Região enfrenta recorrência preocupante de tornados
O Paraná vivencia um período crítico de atividade tornádica, com pelo menos oito eventos confirmados pelo Sistema de Tecnologia e Monitoramento Ambiental do Paraná (Simepar) entre setembro de 2025 e junho de 2026. O fenômeno mais recente ocorreu no final de junho em Reserva, nos Campos Gerais, deixando dezenas de famílias com perdas significativas.
A sequência de tornados revela um padrão alarmante para a região Oeste, onde Mercedes foi atingida em janeiro. Especialistas alertam que essa concentração de eventos não é acidental, mas resultado de características geográficas e climáticas que tornam o estado particularmente vulnerável à formação desses fenômenos.
Por que o Paraná é tão vulnerável?
Segundo Karin Linete Hornes, pesquisadora em tornados da Universidade Estadual de Ponta Grossa, a culpa reside em uma combinação perfeita de fatores climáticos. O encontro entre sistemas de ar quente originários do Paraguai, entradas de frentes frias do sul e ciclones litorâneos cria as condições ideais para a instabilidade atmosférica.
O Paraná ocupa posição privilegiada no segundo maior corredor de tornados do planeta, ficando atrás apenas das pradarias centrais norte-americanas. Essa realidade coloca o estado em situação de risco permanente, especialmente nas épocas de maior variabilidade climática.
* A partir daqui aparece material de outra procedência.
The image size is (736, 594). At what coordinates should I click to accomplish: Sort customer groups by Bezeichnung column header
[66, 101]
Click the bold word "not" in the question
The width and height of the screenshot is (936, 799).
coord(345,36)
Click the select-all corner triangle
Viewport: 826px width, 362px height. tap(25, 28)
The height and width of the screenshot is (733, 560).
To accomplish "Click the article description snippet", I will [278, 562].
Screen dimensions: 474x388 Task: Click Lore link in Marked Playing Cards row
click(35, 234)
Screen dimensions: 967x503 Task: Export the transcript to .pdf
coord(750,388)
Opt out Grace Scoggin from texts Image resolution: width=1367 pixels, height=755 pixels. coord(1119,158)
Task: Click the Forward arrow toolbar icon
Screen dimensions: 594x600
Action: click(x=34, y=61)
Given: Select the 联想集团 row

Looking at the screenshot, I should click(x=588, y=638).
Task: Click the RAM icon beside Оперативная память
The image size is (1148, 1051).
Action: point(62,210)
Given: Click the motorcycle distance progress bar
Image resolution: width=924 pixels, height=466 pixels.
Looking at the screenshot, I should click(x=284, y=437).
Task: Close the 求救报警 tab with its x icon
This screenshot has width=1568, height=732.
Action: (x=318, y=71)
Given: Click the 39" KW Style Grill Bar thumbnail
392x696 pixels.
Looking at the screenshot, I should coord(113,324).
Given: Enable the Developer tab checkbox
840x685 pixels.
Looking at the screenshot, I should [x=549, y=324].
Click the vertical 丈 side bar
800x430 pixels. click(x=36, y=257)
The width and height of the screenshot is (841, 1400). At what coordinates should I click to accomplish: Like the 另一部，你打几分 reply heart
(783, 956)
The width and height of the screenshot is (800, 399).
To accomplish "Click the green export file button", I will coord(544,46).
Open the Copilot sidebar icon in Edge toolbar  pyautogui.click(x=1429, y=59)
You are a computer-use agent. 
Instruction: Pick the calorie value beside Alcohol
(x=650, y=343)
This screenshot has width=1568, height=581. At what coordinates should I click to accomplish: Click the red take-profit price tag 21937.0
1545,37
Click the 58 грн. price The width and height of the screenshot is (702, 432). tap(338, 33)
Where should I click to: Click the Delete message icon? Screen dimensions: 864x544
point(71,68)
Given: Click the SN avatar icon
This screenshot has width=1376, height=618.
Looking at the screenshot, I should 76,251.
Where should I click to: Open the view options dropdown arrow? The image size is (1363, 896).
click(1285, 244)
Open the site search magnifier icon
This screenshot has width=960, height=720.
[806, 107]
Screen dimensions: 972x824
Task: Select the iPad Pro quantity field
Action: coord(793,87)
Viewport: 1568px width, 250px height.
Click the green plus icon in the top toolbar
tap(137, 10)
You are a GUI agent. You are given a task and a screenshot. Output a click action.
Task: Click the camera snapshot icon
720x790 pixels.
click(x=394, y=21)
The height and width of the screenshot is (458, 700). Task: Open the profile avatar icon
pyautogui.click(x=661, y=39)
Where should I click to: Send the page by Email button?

Escala de medição: como classificar a intensidade
Os tornados recebem classificação conforme a Escala Fujita tradicional, que avalia os danos causados a estruturas como residências, galpões, árvores e postes. Quanto maior a destruição, maior a categoria atribuída ao fenômeno:
- F0: ventos de 65 a 116 km/h — danos leves
- F1: ventos de 116 a 180 km/h — danos moderados
- F2: ventos de 180 a 253 km/h — danos consideráveis
- F3: ventos de 253 a 332 km/h — danos severos
- F4: ventos de 332 a 418 km/h — danos devastadores
- F5: ventos de 418 a 511 km/h — destruição extrema
Os tornados de 2025: o pior de todos
O evento mais devastador ocorreu em 7 de novembro de 2025, quando três tornados distintos varreram a região central do estado. Onze municípios foram atingidos, com Rio Bonito do Iguaçu sofrendo a destruição mais severa. O tornado que passou pela cidade foi classificado como F4, com ventos próximos a 400 km/h, levando à morte sete pessoas e deixando mais de 800 feridos em todo o estado.
Rio Bonito do Iguaçu precisou ser praticamente reconstruída, com aproximadamente 90% da cidade comprometida. Os danos ultrapassaram capacidades de resposta local, exigindo mobilização estadual para reconstrução.
Eventos isolados com danos progressivos
Em setembro de 2025, um tornado F1 atingiu Santa Maria do Oeste na região central, gerando danos em plantações e residências. O fenômeno deixou centenas de moradores sem energia e água por mais de um dia.
Já em 2026, a sequência continuou. Em janeiro, Mercedes e a região metropolitana de Curitiba enfrentaram tornados F1 e F2 respectivamente, este último com ventos de 180 km/h. Em fevereiro, Foz do Iguaçu registrou o evento menos intenso da série, um F0 que afetou apenas uma propriedade.
O mais recente, em Reserva, causou danos em onze casas e deixou cinquenta pessoas prejudicadas, com dez precisando sair de suas residências. O evento foi acompanhado de granizo de tamanho considerável e acumulados significativos de chuva.
Perspectivas para o futuro
A recorrência desses eventos levanta questões sobre preparação e prevenção. Comunidades na região Oeste precisam estar cada vez mais preparadas para enfrentar temporadas de tornados, com investimentos em sistemas de alerta e estruturas de proteção.